- _読む文章_
──────

アートの天使から復讐のヴィランへと変身したグライムスは
気候危機という名のアイデンティティ・クライシスを歌う

グレタ・トゥーンベリが2020年3月に始めたオンライン・ディスカッション「トークス・フォー・フューチャー」第一回のパネラーの一人に、活動家ナオミ・クラインがいた。当然話の中心はパンデミックだったが、印象に残ったのはそこで繰り返された、この後の世界への懸念だ。気候危機について、彼女たちはずっと「クライシスをクライシスとして扱え」と主張してきた。だが果たしていまの危機が落ち着いた後に、人はまた別の危機を直視するだろうか。すでに始まっている「生活を元通りにしろ」という欲求は、どこまで暴力的になりえるか。

──────

[保存済みの項目]
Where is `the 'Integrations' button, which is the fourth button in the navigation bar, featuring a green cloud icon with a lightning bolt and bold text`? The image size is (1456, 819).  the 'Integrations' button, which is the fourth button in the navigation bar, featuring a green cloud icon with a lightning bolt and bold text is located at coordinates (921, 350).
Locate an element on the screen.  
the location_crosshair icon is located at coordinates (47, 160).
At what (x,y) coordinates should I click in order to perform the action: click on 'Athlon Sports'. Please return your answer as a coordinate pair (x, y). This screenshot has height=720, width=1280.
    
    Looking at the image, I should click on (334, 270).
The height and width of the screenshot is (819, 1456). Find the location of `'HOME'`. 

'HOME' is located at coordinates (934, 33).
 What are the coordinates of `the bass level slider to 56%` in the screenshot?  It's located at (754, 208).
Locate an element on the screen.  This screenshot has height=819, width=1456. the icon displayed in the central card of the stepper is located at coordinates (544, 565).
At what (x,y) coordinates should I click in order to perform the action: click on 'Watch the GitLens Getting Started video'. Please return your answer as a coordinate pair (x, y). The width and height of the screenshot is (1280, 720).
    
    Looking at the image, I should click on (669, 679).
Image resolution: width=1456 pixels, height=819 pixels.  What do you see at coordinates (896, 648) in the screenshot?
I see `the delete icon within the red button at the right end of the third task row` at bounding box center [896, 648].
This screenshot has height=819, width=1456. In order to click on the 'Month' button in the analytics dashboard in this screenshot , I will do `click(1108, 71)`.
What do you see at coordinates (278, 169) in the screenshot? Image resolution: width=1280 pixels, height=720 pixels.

──────

- _次の作業_
**1.** 気候危機についての文章から、「グレタ・トゥーンベリが202」から「どこまで暴力的になりえるか。」までの部分をそのまま写してください。
**2.** 一覧の最初から「What are the」を含む行までを、その行も入れて、一字も変えずに書き出してください。

- _作業の結果_
**1.**
グレタ・トゥーンベリが2020年3月に始めたオンライン・ディスカッション「トークス・フォー・フューチャー」第一回のパネラーの一人に、活動家ナオミ・クラインがいた。当然話の中心はパンデミックだったが、印象に残ったのはそこで繰り返された、この後の世界への懸念だ。気候危機について、彼女たちはずっと「クライシスをクライシスとして扱え」と主張してきた。だが果たしていまの危機が落ち着いた後に、人はまた別の危機を直視するだろうか。すでに始まっている「生活を元通りにしろ」という欲求は、どこまで暴力的になりえるか。

**2.**
Where is `the 'Integrations' button, which is the fourth button in the navigation bar, featuring a green cloud icon with a lightning bolt and bold text`? The image size is (1456, 819).  the 'Integrations' button, which is the fourth button in the navigation bar, featuring a green cloud icon with a lightning bolt and bold text is located at coordinates (921, 350).
Locate an element on the screen.  
the location_crosshair icon is located at coordinates (47, 160).
At what (x,y) coordinates should I click in order to perform the action: click on 'Athlon Sports'. Please return your answer as a coordinate pair (x, y). This screenshot has height=720, width=1280.
    
    Looking at the image, I should click on (334, 270).
The height and width of the screenshot is (819, 1456). Find the location of `'HOME'`. 

'HOME' is located at coordinates (934, 33).
 What are the coordinates of `the bass level slider to 56%` in the screenshot?  It's located at (754, 208).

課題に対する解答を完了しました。